CLONIDINE is used extensively now for treatment of intractable neuropathic pain conditions. In the United States, it is approved for epidural application and also has been used intrathecally for treatment of chronic cancer 1and noncancer pain, often in combination with morphine.

Intraventricular analgesics are one of the last resorts of pain management. An intraventricular administration system allows the direct application of morphine to the brainstem and mid brain areas for maximal supraspinal analgesia. This system has been effective in treating head and neck cancer pain. This case report shows the use of combination therapy, specifically morphine and clonidine, to provide pain relief to patients for whom most typical pain therapies have failed.

Case 1

A 60-yr-old man was evaluated at the Stanford Pain Center, Stanford, California, in January 1999 for treatment of intractable facial pain. He had been diagnosed in April 1997 with squamous cell carcinoma of his right tonsil. He underwent radiation therapy, but pain radiating to his mandible and right temporal area developed. Initially, he was treated with opioids, which provided some analgesia. However, with tumor possession and the development of radiation neuritis, his pain worsened.

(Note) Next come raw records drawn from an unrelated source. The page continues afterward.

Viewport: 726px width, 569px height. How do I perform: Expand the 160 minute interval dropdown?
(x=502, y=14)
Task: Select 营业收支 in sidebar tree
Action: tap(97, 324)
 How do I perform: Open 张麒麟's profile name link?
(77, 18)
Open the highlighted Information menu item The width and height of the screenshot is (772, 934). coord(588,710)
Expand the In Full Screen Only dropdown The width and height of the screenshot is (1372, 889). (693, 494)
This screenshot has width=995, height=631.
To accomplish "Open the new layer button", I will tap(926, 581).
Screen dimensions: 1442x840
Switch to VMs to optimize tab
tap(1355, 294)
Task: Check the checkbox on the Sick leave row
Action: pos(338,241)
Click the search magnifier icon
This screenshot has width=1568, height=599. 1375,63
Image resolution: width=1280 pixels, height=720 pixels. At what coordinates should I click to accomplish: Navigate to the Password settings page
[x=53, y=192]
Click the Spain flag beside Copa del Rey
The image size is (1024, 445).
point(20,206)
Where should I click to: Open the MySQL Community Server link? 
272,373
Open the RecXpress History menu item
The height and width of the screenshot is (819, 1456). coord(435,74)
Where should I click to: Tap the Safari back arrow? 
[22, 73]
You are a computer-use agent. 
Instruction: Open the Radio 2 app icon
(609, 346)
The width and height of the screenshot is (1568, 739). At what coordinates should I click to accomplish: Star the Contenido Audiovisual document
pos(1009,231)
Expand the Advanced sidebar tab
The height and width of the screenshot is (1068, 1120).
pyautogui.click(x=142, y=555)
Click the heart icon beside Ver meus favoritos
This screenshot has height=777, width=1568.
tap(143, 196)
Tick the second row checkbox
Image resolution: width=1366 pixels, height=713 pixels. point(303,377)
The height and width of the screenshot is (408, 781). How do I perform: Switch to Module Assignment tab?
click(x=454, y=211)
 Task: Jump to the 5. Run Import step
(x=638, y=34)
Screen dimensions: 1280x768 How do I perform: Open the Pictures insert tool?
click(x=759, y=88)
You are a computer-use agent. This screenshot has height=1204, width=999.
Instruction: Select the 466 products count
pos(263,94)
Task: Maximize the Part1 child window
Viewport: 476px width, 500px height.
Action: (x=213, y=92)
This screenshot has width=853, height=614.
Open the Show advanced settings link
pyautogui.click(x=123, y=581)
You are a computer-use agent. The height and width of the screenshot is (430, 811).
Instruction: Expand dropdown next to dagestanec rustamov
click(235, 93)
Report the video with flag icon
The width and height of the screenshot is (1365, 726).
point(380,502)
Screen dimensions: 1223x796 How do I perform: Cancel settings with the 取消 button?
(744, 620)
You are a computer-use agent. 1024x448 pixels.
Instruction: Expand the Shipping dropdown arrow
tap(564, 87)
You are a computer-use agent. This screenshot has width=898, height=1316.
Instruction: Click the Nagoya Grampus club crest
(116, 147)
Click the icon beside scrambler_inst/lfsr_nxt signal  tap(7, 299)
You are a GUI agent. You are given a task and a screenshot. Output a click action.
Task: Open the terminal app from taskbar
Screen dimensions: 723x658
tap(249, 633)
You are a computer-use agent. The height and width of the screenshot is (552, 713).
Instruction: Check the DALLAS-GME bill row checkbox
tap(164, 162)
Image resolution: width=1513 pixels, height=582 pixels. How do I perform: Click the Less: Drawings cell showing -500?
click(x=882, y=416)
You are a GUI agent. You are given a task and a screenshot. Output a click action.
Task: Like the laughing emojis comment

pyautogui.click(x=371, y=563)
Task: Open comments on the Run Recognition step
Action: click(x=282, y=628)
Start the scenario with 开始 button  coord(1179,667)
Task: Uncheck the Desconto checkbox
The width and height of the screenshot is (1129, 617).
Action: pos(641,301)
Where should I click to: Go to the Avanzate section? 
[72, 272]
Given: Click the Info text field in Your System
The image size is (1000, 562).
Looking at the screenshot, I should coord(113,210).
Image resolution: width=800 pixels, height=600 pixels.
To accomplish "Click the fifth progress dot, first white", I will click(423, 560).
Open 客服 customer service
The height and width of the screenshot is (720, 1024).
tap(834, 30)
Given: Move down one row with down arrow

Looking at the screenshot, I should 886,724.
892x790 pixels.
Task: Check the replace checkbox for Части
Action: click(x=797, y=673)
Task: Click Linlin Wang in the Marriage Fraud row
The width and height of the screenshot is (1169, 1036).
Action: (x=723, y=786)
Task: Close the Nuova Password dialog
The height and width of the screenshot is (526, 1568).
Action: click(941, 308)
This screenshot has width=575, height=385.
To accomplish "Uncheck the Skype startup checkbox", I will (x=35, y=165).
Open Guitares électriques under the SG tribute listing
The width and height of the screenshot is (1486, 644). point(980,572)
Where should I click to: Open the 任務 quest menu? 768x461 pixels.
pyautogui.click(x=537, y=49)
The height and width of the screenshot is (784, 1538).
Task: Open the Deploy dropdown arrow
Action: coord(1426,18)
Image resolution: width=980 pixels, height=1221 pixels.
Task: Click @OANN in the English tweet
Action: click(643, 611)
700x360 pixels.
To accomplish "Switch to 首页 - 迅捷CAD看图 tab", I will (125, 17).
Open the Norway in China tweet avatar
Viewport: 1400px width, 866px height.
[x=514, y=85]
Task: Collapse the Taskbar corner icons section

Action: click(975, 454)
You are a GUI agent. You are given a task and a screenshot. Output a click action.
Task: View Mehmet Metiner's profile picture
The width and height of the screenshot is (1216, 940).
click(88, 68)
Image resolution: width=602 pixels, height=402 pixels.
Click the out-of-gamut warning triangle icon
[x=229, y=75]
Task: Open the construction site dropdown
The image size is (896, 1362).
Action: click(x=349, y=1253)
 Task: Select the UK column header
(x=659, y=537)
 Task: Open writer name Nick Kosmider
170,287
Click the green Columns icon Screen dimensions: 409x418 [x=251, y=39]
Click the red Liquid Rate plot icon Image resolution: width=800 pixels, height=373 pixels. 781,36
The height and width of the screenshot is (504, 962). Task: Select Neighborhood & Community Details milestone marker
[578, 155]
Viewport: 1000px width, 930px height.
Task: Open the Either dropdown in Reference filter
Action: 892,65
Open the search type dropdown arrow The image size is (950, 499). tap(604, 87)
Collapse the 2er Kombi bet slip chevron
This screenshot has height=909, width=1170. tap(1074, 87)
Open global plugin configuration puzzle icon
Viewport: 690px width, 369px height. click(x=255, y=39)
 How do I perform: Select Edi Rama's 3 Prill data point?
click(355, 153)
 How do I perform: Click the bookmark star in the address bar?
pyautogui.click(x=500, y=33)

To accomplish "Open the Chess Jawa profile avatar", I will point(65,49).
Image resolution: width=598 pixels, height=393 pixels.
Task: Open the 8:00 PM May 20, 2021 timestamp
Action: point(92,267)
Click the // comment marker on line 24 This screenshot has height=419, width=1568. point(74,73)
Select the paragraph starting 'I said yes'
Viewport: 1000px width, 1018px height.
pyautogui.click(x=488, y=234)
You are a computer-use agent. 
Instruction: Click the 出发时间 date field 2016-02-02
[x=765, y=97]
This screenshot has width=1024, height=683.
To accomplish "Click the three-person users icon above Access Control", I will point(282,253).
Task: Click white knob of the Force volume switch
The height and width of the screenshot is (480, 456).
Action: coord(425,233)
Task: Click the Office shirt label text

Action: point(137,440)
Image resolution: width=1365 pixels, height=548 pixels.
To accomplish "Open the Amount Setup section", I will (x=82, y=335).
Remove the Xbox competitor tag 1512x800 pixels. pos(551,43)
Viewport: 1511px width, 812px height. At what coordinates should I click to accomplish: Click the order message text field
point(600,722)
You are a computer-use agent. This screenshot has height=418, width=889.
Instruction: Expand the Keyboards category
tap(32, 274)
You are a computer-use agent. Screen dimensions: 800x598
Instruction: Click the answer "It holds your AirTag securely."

His treatment now includes carbamazepine, intravenous lidocaine, oral morphine, and levorphanol. A pain cocktail was started, consisting of levorphanol, carbamezepine, and thioridazine. Adverse effects became more prominent, including sedation and cognitive changes.

Because of failure of conservative treatment, a temporary intraventricular catheter was placed on April 16, 1999. His initial rate of intraventricular morphine was 10.4 μg/h. His pain cocktail was discontinued, and he required no breakthrough medications. The intraventricular morphine infusion was increased to 12 μg/h, and the patient reported a pain level of 3 of 10 on a visual analog scale. The intraventricular catheter was connected to a Medtronic SynchroMed EL pump (Minneapolis, MN) on April 19, 1999, and he was discharged from the hospital on April 21, 1999.

The patient experienced rapidly increasing facial pain, which necessitated two hospital stays for monitoring and dosage adjustment. He was readmitted May 20, 1999, for a 50-μg bolus of intraventricular morphine and an increase in rate to 40 μg/h. The next day, a 100-μg bolus was administered and the infusion was increased to 50 μg/h. Finally, the patient had 0.5 μg/h intraventricular clonidine added to his morphine infusion of 50 μg/h, with significant improvement of analgesia. He was discharged on May 24, 1999, with the intraventricular morphine and clonidine infusions. At his follow-up neurosurgical appointment, he reported a 2 of 10 pain level by visual analog scale, as compared with his preoperative level of 9 of 10. He also had markedly reduced sedation.

Follow-up examination showed that the patient remained stable on the same dosage of intraventricular morphine and clonidine for the next 3 months until his death. The morphine elixir was the only adjuvant medication, used at 10 mg every 6 h.

Case 2

A 51-yr-old woman was diagnosed with infiltrating ductal carcinoma of the left breast with brain metastasis after modified radical mastectomy, radiation, and chemotherapy in 1999. Subsequently, chronic lymphedema and pain secondary to brachial plexus compression developed from her left shoulder to her hand. Previous therapies included ketorolac, long-acting opioids, and gabapentin. A morphine infusion produced minimal improvement in analgesia.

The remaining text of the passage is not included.